I read the second chapter of A Savage War of Peace: Algeria 1954-1962 by Alistair Horne today. I found it very interesting, and a welcome setting of the stage before the history or the war begins. This chapters talks about the racial divisions in Algerian society before the war. Horne mentions that Algerian society was similar to South Africa Rhodesia and of the Southern US States, in the way the whites (only 1 in 5 pied noir, the term for a colonist, were french, there was many spanish and italians) formed a class above the Muslim, and to a lesser extent the jewish people of Algeria.

Horne also mentions the main capitalists of Algeria and the role they played in uniting the lower classes against the colonial rule. These three men were Henri Borgeaud, Laurent Schiaffino, and Jacques Chevallier, who was nominally a liberal. these three men held immense sway in Algeria, through the control of many industries, which employed the Muslims. It reminded me of the map that is shown near the beginning which shows the French cities, mostly along the coast, and inset is the Algerian towns, which were more southern. The spliting of the two different maps, showed to me the kind of division in their society, which I think is why he linked French Algeria with South Africa or Rhodesia.

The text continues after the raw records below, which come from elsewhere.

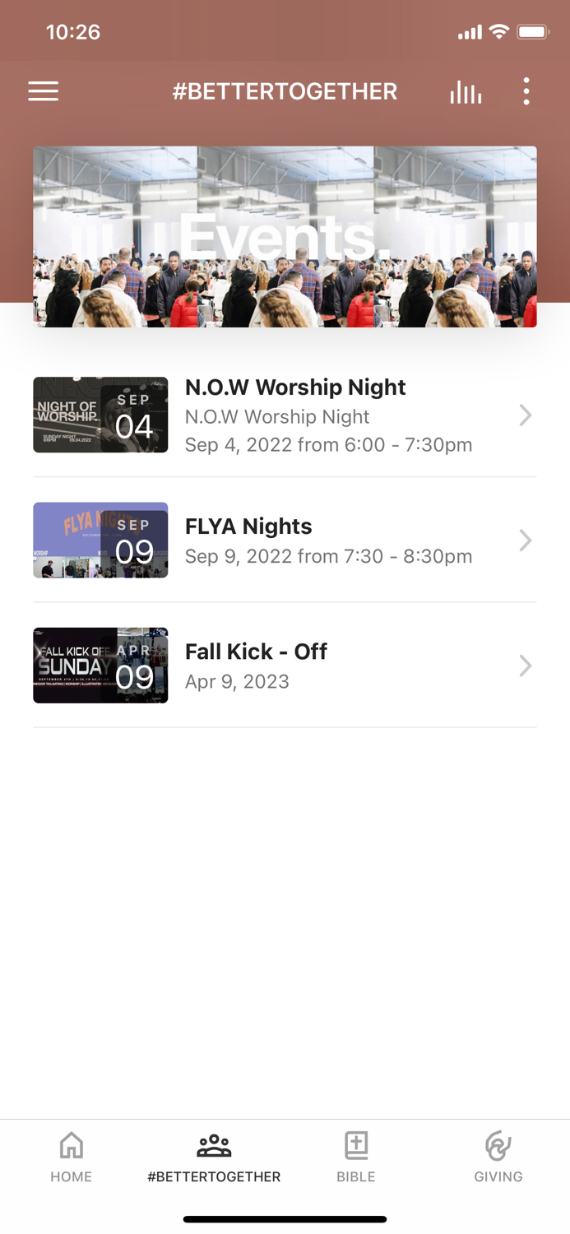The height and width of the screenshot is (1234, 570).
Task: Expand details for N.O.W Worship Night event
Action: [526, 415]
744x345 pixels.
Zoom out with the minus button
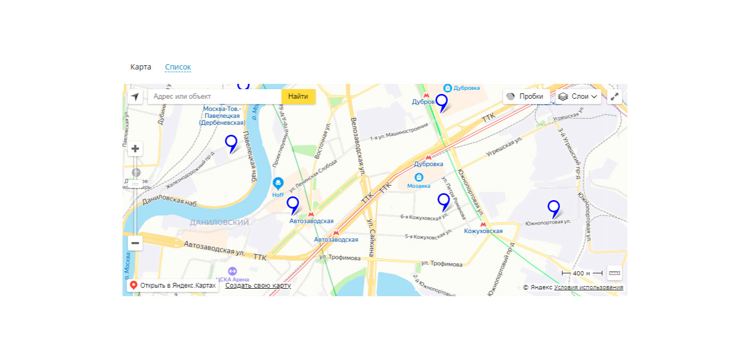coord(135,243)
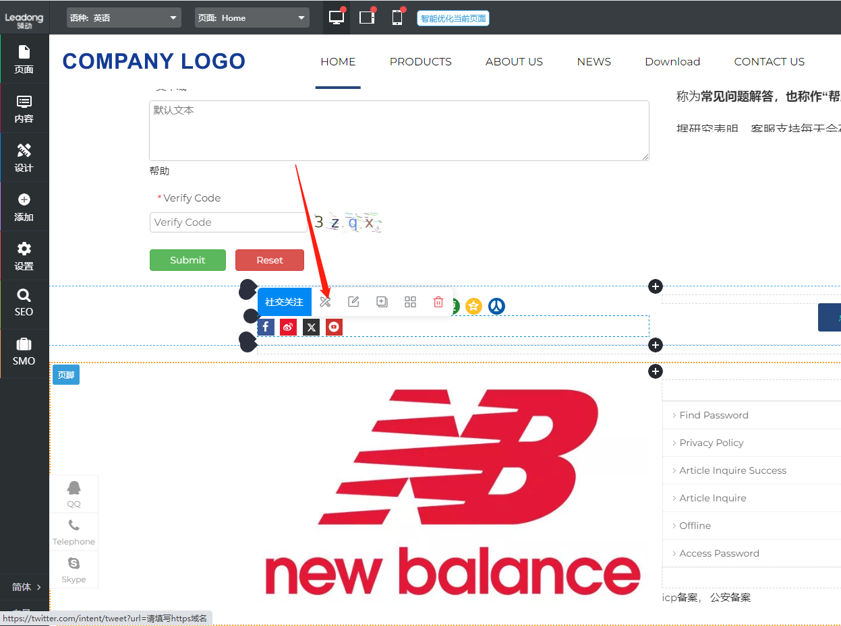
Task: Click the Facebook social icon
Action: pyautogui.click(x=266, y=327)
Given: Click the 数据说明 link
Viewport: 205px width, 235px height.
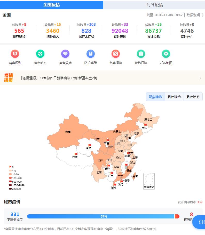Looking at the screenshot, I should point(193,15).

Horne also mentions, when discussing the histories of the Muslim peoples of Algeria, that they some where Berbers who fled inland to escape the Romans, and that there were two Roman emperors that were from there, Septimus Severus who reigned from 193-198 CE, and his heir Caracalla. Caracalla reigned jointly with Severus from 198-209, with another co-ruler Geta, and then on his own from  211 – 217. The one thing I thought of, when I read the statement about them retreating inland was Afghanistan. It has pretty much never been successfully conquered, because of the way the people go to the mountains. I am going to guess, that this might have some role to play in the war.

The last thing I wanted to mention was the numerous Albert Camus quotes to help describe the perspective of the pied noir. I am a big fan of Camus, and he is one of my favourite existentialists. I think after I finish this book, I might try to read one of Camus’ novels before school gets going too heavily. If anyone has any recommendations, I would be happy to hear them.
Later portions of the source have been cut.